:: ACTIVITY ::
Copy out each line of the entries below in which the string "agent" appears.

↓

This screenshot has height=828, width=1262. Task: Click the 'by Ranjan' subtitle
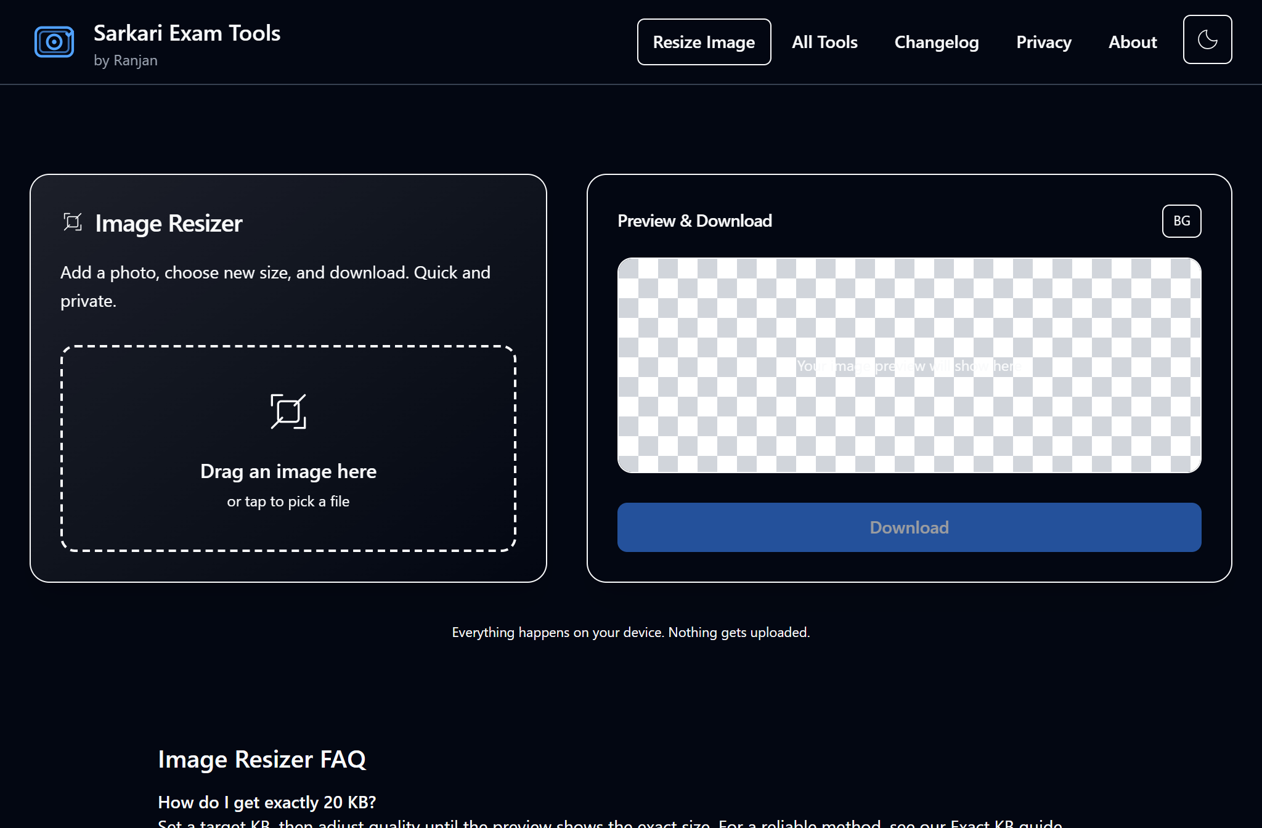(126, 60)
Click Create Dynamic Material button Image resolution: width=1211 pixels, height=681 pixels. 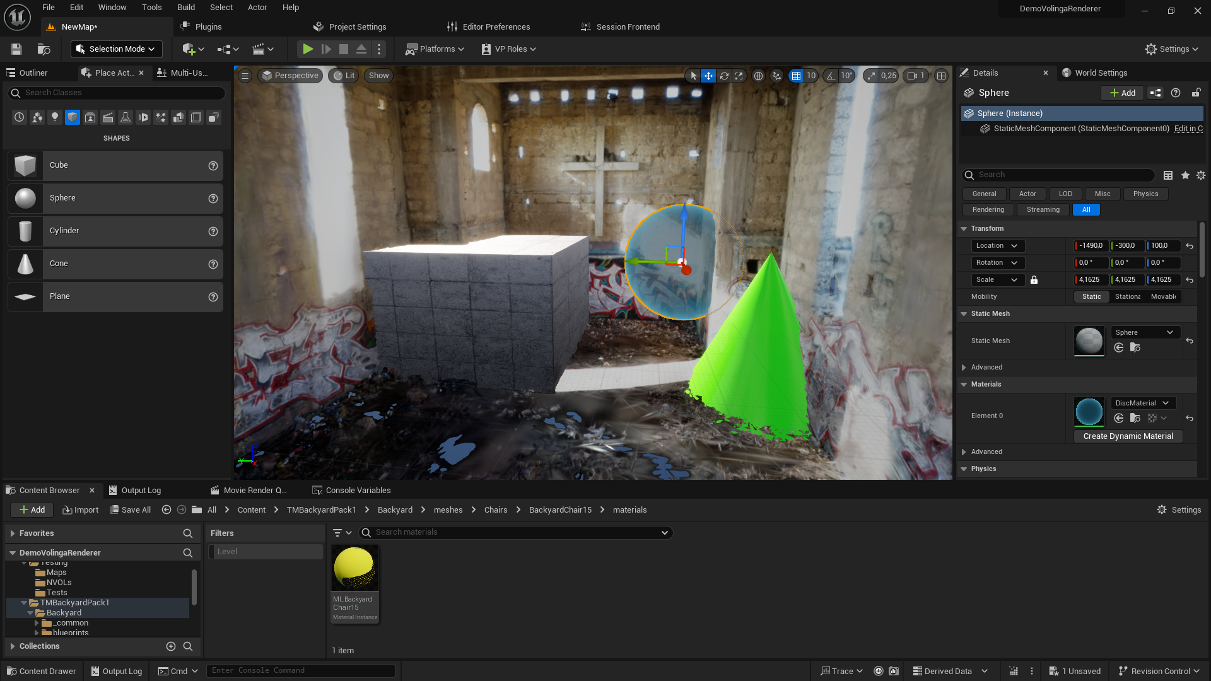coord(1128,436)
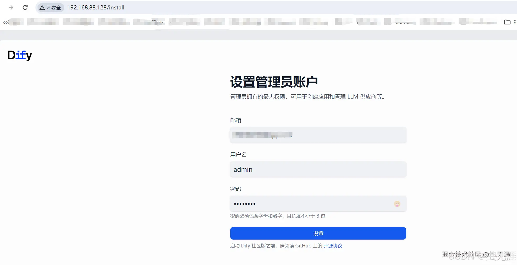Click the password strength hint text

click(277, 216)
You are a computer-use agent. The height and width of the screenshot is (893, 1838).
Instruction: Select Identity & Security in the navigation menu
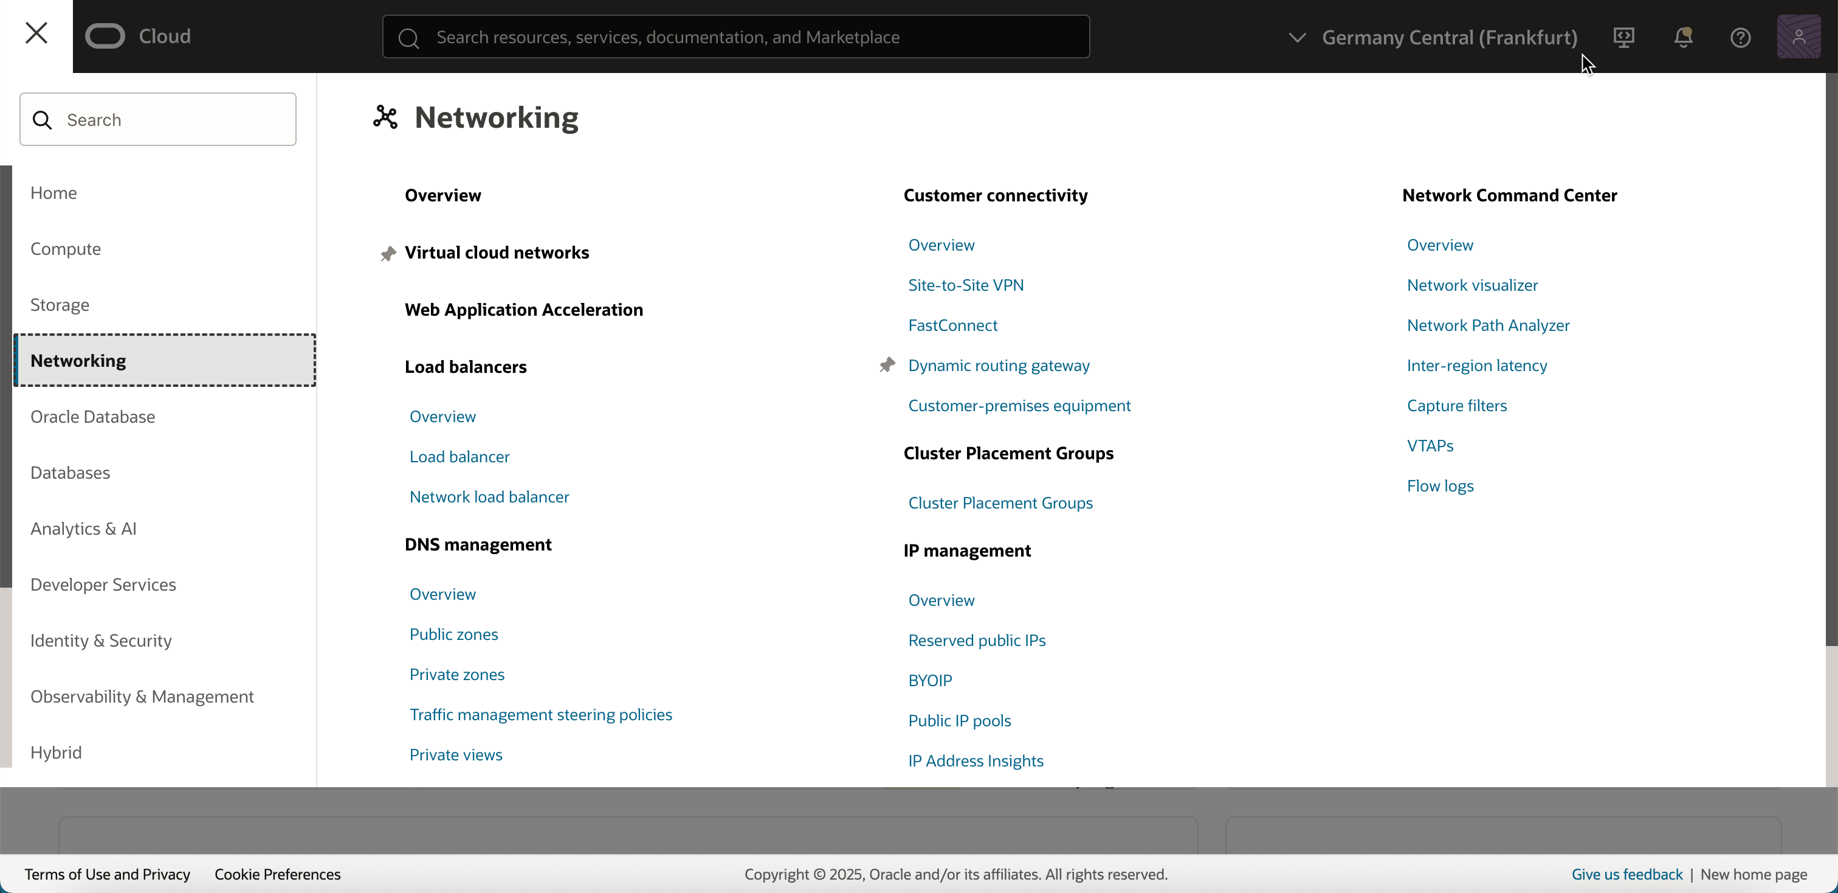click(101, 640)
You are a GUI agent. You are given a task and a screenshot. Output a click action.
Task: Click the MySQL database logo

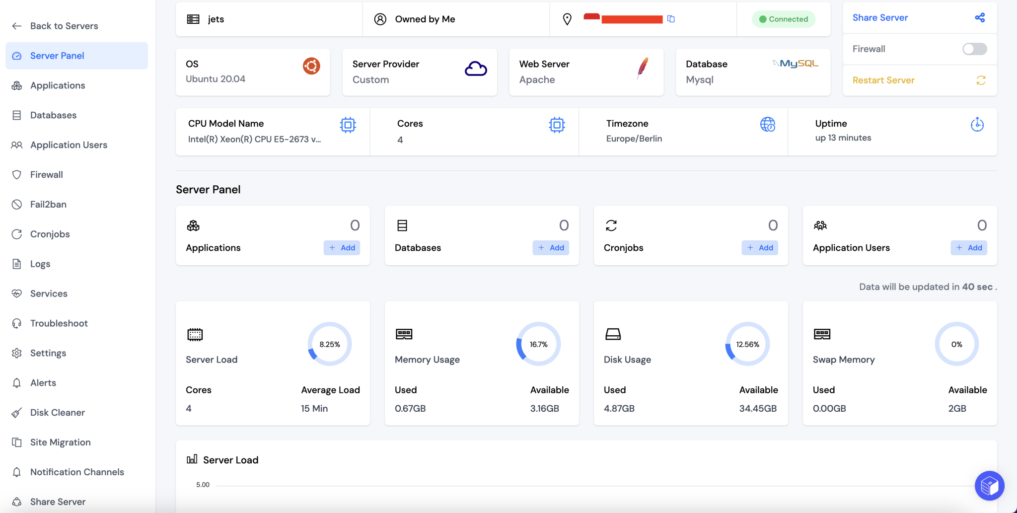click(x=795, y=64)
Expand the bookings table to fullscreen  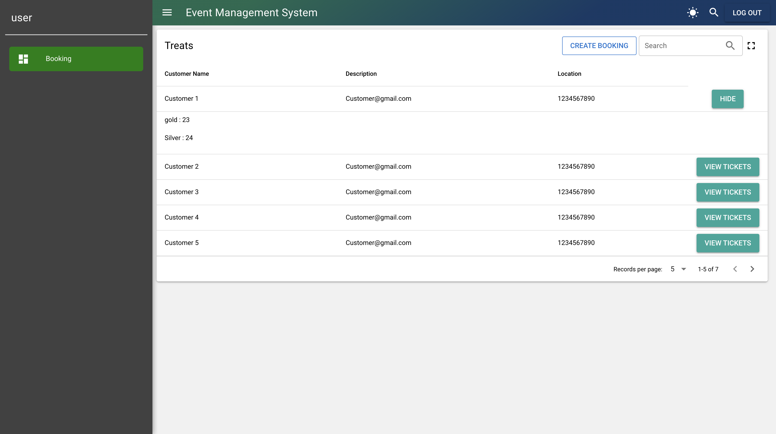751,46
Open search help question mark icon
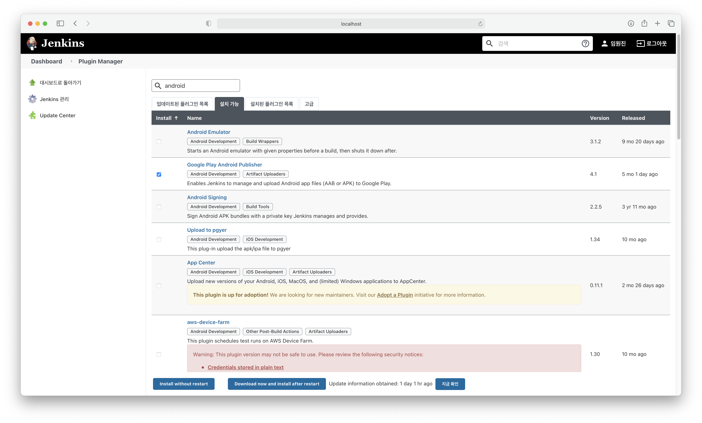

↑

:: EXERCISE SOLUTION ::
You are a computer-use agent. The height and width of the screenshot is (893, 1838).
You are a GUI agent. You are given a task and a screenshot. Output a click action.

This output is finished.